-- Opening Marker --

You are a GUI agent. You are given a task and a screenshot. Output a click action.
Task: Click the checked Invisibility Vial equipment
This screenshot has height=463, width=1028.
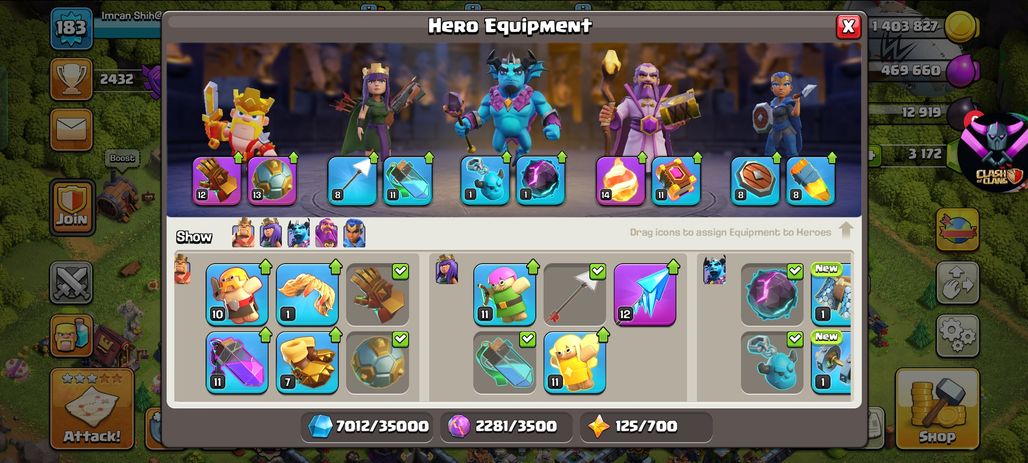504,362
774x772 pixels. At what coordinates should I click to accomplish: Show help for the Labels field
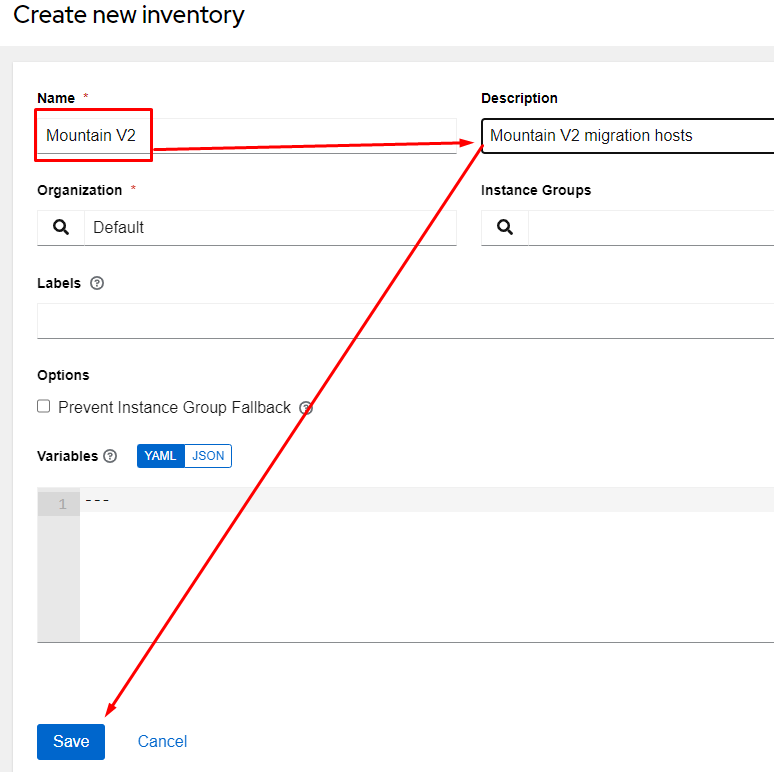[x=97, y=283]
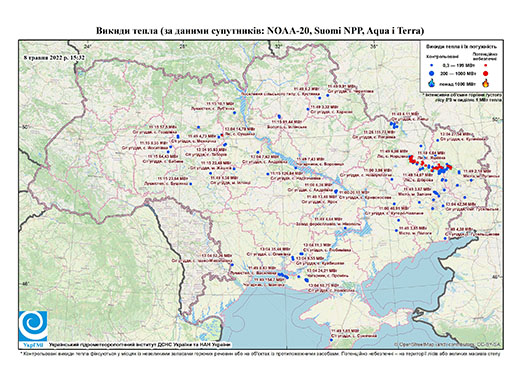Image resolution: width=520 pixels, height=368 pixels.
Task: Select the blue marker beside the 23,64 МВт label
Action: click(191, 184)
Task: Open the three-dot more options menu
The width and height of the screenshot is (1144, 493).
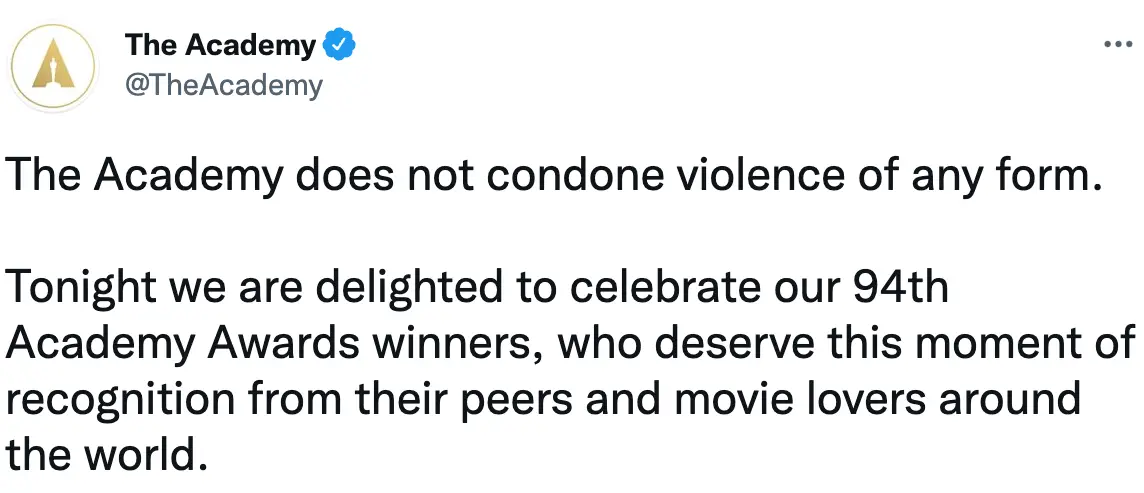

-- Closing Marker --

* Task details *
When you set down the material above, keep every word exact and include no pictures.

* Exercise answer *
You are a GUI agent. You are given a task and a screenshot. Output a click action.
Task: Click the checked Invisibility Vial equipment
This screenshot has height=463, width=1028.
504,362
774x772 pixels. At what coordinates should I click to accomplish: Show help for the Labels field
[x=97, y=283]
Image resolution: width=520 pixels, height=368 pixels.
Task: Select the blue marker beside the 23,64 МВт label
Action: click(191, 184)
Task: Open the three-dot more options menu
The width and height of the screenshot is (1144, 493).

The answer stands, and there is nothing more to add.